Ikan dan produk-produk perikanan merupakan sumber protein penting, khususnya bagi penduduk di negara berkembang. Organisasi Pangan dan Pertanian PBB (FAO) mencatat di tahun 2008, ikan dikonsumsi oleh tiga miliar orang.
Jumlah konsumsi tersebut memenuhi 15 persen dari rata-rata kebutuhan protein mereka. Sayangnya untuk pemenuhan kebutuhan akan ikan, dilakukan beberapa cara tidak lestari.
Salah satunya bottom-trawling. Metode penangkapan ikan berupa jaring pukat yang ditempatkan di sepanjang dasar laut (bottom). Tujuannya untuk menangkap ikan yang mencari makan di dasar atau tengah perairan.

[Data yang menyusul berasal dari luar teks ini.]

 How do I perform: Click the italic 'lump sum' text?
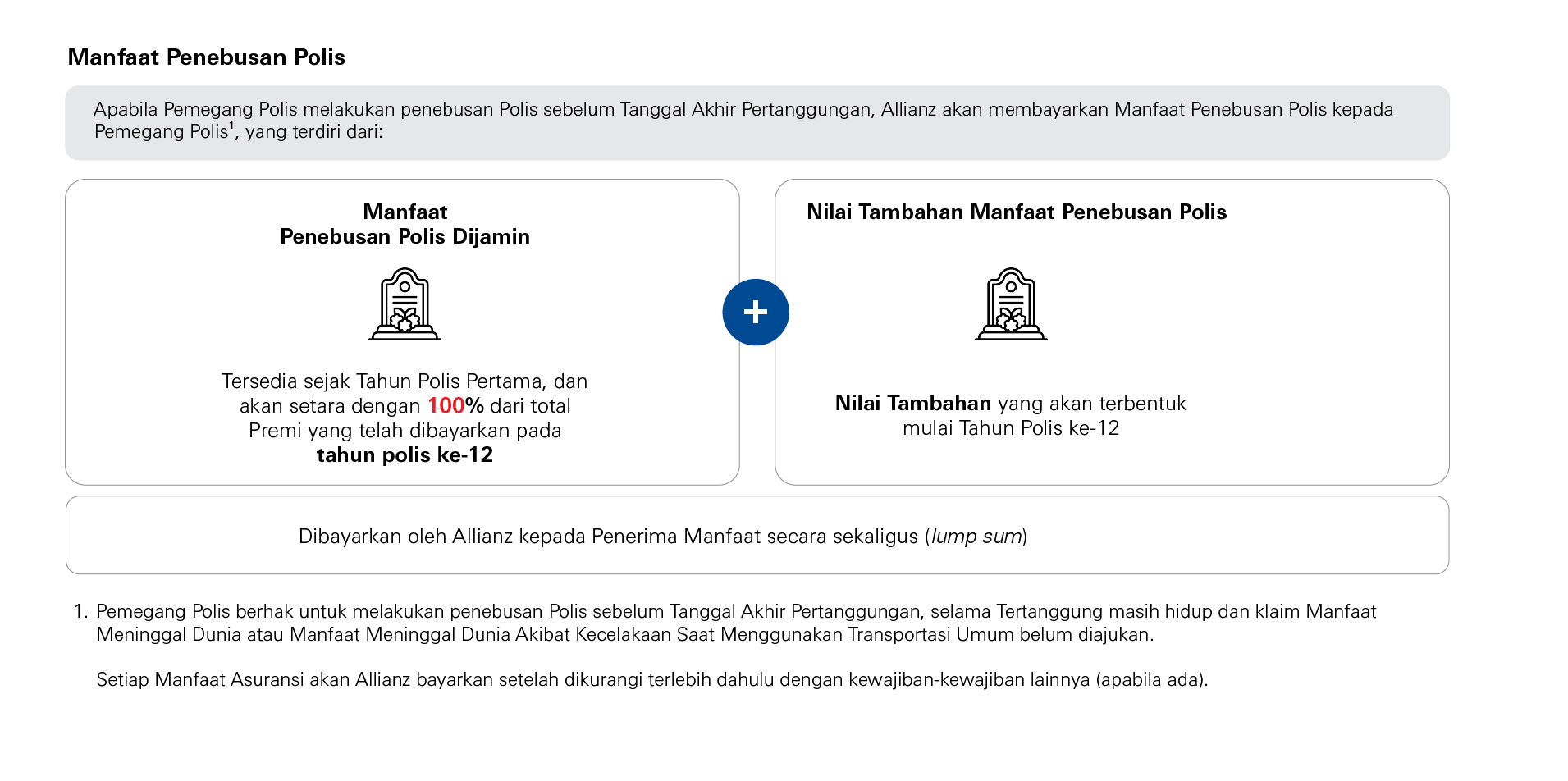pos(976,537)
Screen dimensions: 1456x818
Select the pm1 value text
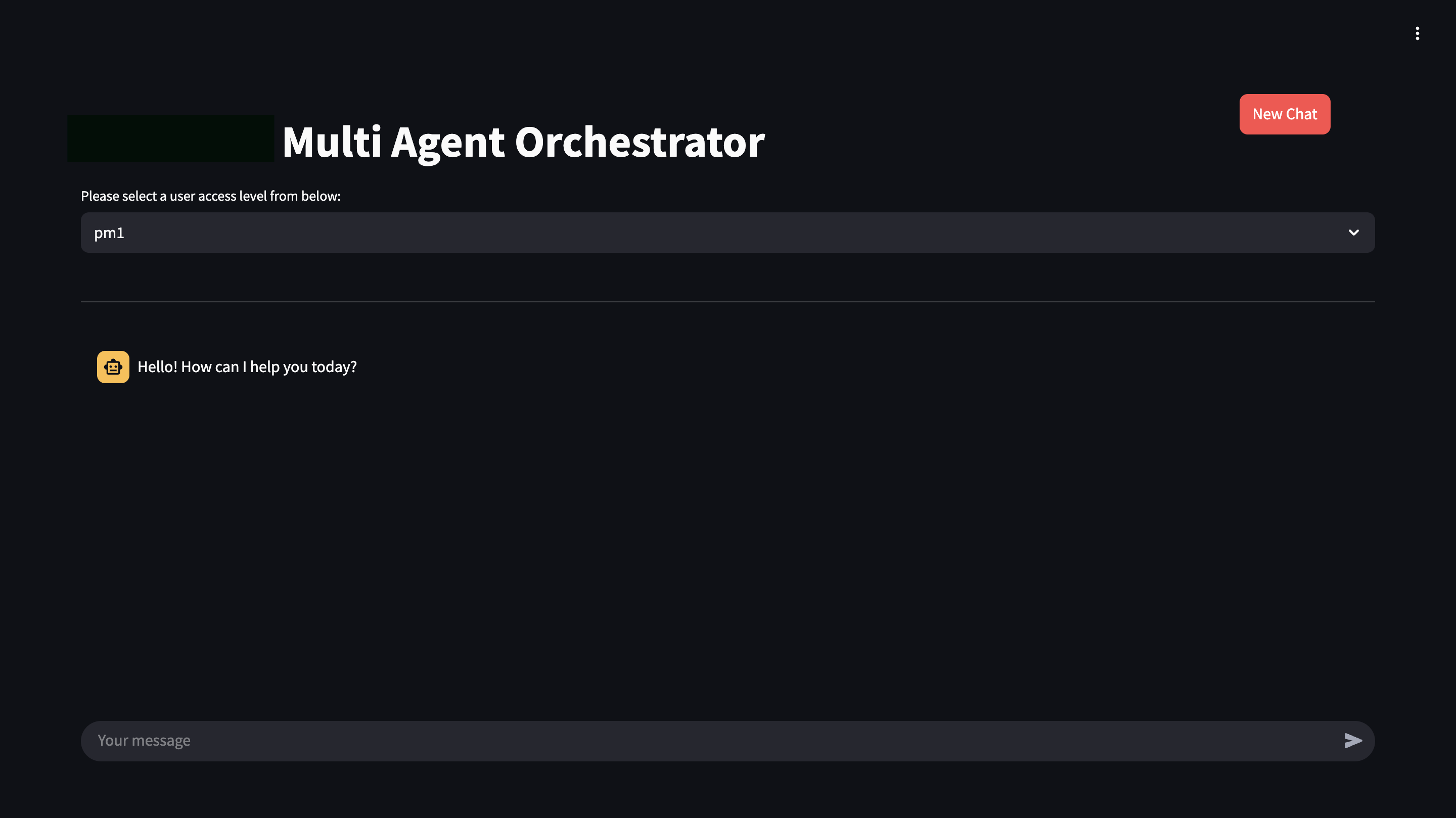[109, 233]
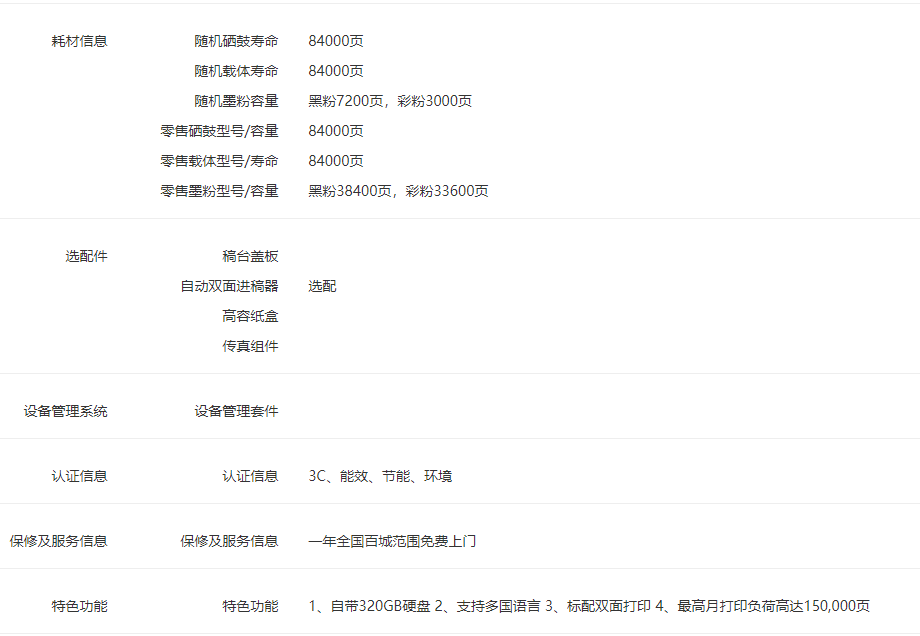This screenshot has height=636, width=920.
Task: Click the 设备管理系统 section heading
Action: 66,411
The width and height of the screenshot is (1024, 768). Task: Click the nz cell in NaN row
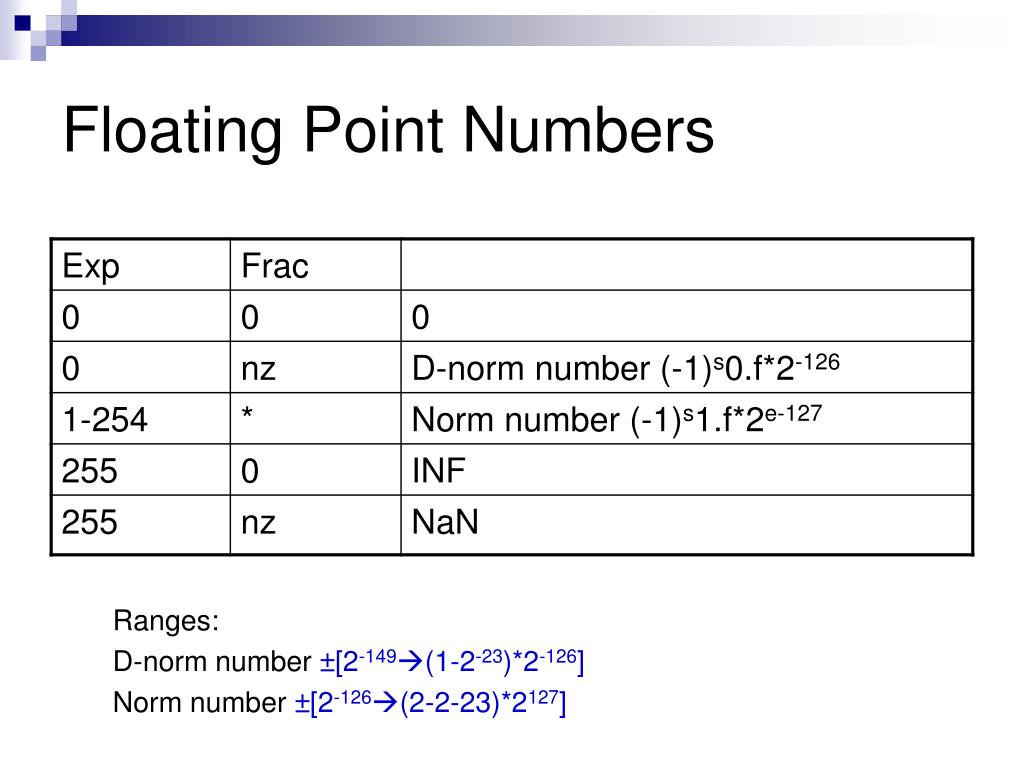coord(315,524)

Tapi cara ini juga turut merusak koral yang ada di dasar laut.
Selama ini perbaikan koral selalu dilakukan secara manual oleh penyelam. Kekurangan metode perbaikan ini adalah terbatasnya waktu si penyelam. Sebagai manusia, penyelam juga punya keterbatasan kedalaman laut yang bisa dijelajahi.
Atas hal ini, Lea-Anne Henry dari School of Life Sciences, Heriot Watt University, Skotlandia, menyarankan pengembangan kawanan robot yang bisa memperbaiki koral. Robot-robot ini berukuran kecil, dikendalikan secara otomatis, dan yang paling penting: tak punya kekurangan seperti manusia.
"Kawanan robot bisa langsung diturunkan selepas badai atau ke daerah yang terdampak oleh trawling dan belum diketahui," kata Ann Henry, Kamis (6/9). Robot ini, tambah Ann-Henry, bisa memperbaiki karang dalam hitungan hari atau minggu. Dibanding kita yang harus menunggu perbaikan yang memakan waktu tahunan atau ratusan tahunan.
Kawanan robot yang disebut "coralbots" akan bekerja layaknya sekumpulan serangga pekerja. Agar bisa mengenali antara koral rusak dengan puing lain di bawah laut, akan diaplikasikan semacam micro-rules. Kawanan robot ini selanjutnya akan bekerja sama mengumpulkan pecahan koral dan menempatkannya kembali ke karang. Sayangnya, tidak disebutkan kapan tepatnya pengembangan robot ini akan berjalan.